1. Iron ore spot prices fall sharp $6/t w-o-w: The benchmark iron ore fines price declined by $6/t w-o-w to $97/t CFR China on 15 November 2024 amid continued thin liquidity in the seaborne market. Weak downstream steel demand pulled down buying interest. Additionally, the recent depreciation of the USD/CNY exchange rate has raised the cost of seaborne cargo for Chinese buyers, narrowing landing margins and reducing purchasing activities. Despite a rebound in pig iron production, off-season sluggishness and forex fluctuations dampened seaborne cargo interest. Higher iron ore inventories at ports weighed on seaborne sales, to save on import margins.
Iron ore inventories at China's major ports decreased by 1.6 mnt to 148.3 mnt on 14 November compared to last week, according to SteelHome data.
a) Spot pellet premium rises w-o-w: Spot premium for the Fe65% grade pellet increased by $0.5/t w-o-w to $16.85/t CFR China on 13 November.
b) Spot lump premium drops w-o-w: The spot lump premium dipped by $0.004/t to $0.1310/dmtu on 15 November.
2. Coking coal prices edge down: Coking coal prices edged down on a weekly basis to $206/t FOB Australia. Buyers mostly decided to stay on the sidelines, awaiting price clarity.
3. Billet prices fall w-o-w amid falling futures: Billet prices in Tangshan fell by RMB 40/t ($6/t) to RMB 3,080/t ($426/t) on 15 Novembere against 8 November. Prices include 13% VAT. Rising port stockpiles, weak market fundamentals, declining raw materials and finished steel prices and rebar futures have weighed on billet prices throughout the week. Meanwhile, SHFE rebar futures (January, 2025 delivery) decreased sharply by INR 135/t ($19/t) to stand at RMB 3,232/t ($447/t) on 15 November against 8 November
4. Domestic HRC prices fall w-o-w: Chinese HRC offers fell by RMB 60/t ($8/t) w-o-w to RMB 3,440/t ($476/t) as compared to RMB 3,500/t ($484/t) a week ago following the decline in SHFE futures. SHFE HRC futures (January 2025 contract) dropped by RMB 119/t ($16/t) w-o-w to RMB 3,459/t ($478/t) against 3,578/t ($495/t) in the previous week.

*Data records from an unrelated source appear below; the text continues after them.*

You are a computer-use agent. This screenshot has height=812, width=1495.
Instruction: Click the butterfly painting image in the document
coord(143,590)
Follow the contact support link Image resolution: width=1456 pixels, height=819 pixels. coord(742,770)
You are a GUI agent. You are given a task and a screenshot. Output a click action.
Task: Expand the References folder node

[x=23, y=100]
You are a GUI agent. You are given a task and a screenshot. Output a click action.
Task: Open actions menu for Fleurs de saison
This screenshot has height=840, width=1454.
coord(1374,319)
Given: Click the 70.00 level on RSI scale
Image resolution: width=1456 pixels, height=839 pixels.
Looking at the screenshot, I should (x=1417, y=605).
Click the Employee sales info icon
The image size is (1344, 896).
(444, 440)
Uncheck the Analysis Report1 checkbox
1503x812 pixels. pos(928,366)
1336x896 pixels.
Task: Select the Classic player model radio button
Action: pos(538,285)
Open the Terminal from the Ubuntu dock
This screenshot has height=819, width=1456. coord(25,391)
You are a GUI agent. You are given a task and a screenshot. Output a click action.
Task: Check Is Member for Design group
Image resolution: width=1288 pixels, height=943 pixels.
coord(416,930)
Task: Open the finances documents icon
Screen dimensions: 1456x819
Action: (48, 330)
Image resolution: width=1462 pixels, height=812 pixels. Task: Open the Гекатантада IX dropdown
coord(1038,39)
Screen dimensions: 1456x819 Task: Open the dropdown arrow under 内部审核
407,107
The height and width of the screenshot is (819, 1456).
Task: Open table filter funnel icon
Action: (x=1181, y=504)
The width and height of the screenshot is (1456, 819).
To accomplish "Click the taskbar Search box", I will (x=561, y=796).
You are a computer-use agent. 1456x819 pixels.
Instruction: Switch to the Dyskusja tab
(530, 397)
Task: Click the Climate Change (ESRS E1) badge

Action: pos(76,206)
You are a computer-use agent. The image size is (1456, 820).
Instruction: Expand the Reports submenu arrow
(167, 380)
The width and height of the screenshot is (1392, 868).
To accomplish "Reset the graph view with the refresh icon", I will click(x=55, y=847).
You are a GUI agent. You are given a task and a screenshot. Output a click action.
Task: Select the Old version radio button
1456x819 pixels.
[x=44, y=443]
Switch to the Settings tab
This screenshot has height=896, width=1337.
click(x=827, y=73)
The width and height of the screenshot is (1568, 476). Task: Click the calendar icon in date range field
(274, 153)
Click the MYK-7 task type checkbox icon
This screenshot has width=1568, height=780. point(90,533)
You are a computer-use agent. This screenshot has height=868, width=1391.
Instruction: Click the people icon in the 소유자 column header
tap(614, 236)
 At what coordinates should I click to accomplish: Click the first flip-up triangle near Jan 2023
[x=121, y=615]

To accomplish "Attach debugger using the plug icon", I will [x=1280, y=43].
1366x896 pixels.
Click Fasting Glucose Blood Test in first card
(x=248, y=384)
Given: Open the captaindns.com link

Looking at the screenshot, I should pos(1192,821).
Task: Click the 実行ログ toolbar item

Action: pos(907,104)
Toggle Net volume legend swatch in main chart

China's export offers decreased by $15/t w-o-w $495/t from $510/t last week. This decline in offers is attributed to competitive offers from other regions.
However, world's top steelmaker, Baosteel, has kept HRC prices stable for December sales, after increasing tags by $71/t in November.
5. Domestic rebar prices drop w-o-w: China's rebar offers declined by RMB 200/t ($28/t) w-o-w to RMB 3,240/t ($448/t) against RMB 3,440/t ($476/t) in the previous week, following the downtrend in SHFE futures. SHFE rebar futures dropped by RMB 133/t ($18/t) w-o-w to RMB 3,278/t ($453/t) as compared to RMB 3,411/t ($472/t) a week ago.
China's Shagang Steel has kept its long steel products' prices unchanged for mid-November sales. Prices of rebars, coiled rebars, and wire rods were stable w-o-w. Effective prices stood at:
- Rebar (16-25 mm): RMB 3,850/t ($536/t)
- Coiled rebar (8-10 mm): RMB 3,860/t ($537/t)
- Wire rod (6-10 mm): RMB 3,770/t ($525/t)
Outlook
The Chinese steel industry is expected to experience weakening demand in the short term primarily driven by seasonal fluctuations and economic uncertainty, leading to price volatility. However, the future trajectory of the industry will depend on global economic conditions, government policies, and potential infrastructure projects.